- What is multidimensional data?
- Strategies for Multidimensional data visualization:
- direct visualization
- projections
November 10 2022
Real data is often high-dimensional (i.e. contain more than 3 features) – visualizations can help understand this type of data.
“For human perception, the data must be represented in a low-dimensional space, usually of two or three dimensions”
“The direct visualization methods do not have any defined formal mathematical criterion for estimating the visualization quality”

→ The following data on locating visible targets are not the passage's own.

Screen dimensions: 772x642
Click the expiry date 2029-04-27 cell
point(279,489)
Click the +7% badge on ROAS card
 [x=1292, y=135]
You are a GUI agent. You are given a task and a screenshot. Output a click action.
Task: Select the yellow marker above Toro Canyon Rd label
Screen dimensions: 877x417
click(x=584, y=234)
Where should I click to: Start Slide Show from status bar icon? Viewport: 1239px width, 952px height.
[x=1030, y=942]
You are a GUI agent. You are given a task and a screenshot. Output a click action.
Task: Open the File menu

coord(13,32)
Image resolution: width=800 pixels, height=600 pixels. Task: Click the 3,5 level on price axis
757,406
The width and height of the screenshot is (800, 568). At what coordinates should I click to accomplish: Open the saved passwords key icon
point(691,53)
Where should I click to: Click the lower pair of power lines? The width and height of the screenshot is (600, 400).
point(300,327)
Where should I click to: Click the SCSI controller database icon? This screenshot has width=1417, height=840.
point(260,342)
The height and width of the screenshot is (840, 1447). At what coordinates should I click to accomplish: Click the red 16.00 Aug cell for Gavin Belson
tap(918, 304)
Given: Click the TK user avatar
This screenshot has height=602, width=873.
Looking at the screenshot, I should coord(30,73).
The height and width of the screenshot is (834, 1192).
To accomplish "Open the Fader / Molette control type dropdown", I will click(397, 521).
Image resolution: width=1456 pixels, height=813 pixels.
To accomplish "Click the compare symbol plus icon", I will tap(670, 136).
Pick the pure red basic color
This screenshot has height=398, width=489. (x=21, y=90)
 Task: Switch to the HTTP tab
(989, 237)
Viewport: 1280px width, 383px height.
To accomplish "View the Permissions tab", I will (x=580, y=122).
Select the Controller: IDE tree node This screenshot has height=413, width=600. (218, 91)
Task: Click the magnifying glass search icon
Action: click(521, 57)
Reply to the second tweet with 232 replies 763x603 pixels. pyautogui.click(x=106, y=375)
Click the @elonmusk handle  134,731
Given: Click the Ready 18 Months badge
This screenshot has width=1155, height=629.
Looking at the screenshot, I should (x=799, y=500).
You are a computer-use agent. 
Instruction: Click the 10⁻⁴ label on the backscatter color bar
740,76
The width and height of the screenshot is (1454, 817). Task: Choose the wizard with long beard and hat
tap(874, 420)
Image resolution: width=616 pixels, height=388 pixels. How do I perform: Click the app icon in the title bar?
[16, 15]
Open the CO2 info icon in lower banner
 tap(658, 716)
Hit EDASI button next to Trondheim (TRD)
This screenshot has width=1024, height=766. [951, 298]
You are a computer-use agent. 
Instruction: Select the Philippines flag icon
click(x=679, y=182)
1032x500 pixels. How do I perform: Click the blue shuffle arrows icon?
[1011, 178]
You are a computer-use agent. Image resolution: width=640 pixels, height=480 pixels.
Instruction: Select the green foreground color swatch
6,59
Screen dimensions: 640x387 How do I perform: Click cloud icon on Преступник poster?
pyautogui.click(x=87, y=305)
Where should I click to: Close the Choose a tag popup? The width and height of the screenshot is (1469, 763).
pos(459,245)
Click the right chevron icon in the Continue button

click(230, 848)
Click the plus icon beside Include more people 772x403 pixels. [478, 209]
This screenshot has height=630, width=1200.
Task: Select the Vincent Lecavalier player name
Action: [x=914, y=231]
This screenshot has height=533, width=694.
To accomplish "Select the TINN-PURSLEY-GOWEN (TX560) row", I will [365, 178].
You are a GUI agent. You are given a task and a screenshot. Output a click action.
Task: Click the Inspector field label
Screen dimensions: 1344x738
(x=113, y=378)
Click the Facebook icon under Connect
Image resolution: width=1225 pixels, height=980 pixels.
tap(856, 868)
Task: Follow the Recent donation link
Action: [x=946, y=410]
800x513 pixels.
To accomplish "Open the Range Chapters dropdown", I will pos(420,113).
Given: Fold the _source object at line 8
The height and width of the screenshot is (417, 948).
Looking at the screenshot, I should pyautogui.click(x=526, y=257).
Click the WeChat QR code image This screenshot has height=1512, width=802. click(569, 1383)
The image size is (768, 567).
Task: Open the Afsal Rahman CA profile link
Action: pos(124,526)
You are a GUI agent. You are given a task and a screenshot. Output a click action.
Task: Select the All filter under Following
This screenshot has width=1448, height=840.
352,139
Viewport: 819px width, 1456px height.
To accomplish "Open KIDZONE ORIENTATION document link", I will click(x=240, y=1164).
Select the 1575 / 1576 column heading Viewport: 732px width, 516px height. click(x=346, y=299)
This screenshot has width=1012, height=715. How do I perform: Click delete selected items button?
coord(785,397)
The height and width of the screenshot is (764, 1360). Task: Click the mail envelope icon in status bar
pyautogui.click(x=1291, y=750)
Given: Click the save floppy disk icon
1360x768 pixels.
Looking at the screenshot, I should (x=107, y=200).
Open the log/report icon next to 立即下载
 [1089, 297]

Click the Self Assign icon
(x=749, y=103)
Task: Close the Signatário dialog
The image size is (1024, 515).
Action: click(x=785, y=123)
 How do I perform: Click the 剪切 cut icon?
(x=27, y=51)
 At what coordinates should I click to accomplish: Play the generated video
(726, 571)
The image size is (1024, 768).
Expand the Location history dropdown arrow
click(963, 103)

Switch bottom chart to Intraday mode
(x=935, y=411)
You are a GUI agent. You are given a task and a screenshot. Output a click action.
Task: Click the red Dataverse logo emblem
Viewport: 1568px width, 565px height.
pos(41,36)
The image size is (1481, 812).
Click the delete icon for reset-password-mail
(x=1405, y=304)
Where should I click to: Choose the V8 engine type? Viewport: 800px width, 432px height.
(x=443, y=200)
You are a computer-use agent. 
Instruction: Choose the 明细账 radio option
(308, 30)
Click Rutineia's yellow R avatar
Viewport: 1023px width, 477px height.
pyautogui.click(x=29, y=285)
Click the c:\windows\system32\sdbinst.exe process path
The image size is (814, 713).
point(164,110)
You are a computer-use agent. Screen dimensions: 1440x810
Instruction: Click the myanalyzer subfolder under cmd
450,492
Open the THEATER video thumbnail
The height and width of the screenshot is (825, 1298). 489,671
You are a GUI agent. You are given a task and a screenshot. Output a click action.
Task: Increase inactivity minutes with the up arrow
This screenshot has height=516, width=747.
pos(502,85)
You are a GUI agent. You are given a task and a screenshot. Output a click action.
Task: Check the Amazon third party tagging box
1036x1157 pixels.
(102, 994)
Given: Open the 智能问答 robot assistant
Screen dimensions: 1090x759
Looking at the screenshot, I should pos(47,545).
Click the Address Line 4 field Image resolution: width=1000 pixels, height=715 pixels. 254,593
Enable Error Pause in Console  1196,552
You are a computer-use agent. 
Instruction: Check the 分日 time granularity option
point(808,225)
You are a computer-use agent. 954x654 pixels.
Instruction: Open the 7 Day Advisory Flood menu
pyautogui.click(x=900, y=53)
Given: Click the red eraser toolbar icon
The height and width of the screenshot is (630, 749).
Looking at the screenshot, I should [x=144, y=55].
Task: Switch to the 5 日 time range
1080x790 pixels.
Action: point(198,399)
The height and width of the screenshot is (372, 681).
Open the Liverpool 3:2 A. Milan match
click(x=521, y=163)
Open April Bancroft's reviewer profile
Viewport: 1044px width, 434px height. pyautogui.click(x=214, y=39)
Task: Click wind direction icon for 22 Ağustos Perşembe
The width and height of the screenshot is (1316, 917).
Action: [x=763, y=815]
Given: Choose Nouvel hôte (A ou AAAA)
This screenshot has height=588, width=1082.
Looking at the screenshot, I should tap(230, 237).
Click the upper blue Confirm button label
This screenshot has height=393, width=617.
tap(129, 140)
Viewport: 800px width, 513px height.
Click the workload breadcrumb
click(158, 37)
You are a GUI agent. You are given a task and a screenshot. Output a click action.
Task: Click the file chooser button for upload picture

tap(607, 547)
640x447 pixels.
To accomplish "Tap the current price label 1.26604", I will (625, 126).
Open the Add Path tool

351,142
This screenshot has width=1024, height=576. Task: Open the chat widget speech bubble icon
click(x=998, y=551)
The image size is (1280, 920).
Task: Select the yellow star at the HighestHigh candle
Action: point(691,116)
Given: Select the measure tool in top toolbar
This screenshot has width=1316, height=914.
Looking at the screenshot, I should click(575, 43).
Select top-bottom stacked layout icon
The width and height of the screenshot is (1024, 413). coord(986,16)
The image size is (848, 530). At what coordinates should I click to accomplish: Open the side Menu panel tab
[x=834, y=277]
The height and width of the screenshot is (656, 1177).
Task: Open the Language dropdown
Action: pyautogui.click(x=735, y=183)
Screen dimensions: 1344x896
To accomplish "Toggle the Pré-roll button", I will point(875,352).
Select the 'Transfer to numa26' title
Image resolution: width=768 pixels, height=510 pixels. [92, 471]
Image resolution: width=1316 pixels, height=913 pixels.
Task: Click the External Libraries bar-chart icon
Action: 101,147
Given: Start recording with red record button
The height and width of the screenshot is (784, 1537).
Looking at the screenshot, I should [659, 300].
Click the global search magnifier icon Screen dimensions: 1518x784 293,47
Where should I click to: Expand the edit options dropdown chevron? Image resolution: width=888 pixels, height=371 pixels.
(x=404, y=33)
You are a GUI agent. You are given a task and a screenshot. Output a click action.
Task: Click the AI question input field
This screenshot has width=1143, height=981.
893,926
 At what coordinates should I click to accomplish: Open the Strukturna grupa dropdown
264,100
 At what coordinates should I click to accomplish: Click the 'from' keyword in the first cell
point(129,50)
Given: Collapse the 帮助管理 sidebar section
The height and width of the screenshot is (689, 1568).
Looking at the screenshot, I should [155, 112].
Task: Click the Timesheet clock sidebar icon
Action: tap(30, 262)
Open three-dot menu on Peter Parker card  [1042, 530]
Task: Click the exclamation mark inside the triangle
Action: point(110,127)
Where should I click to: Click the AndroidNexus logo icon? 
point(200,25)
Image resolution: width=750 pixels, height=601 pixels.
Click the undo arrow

(Dzemyda, Kurasova, & Zilinskas, 2012)
Example: Scatter plot matrix
We will be using the Nutrition Facts for McDonald’s Menu dataset which contains a number of different variables/features for each menu item.
You can find the data on GitHub.
We will first create a histogram, since we already built many scatterplots before. For that, we need to use the following transforms:
We then count how many observations for bins.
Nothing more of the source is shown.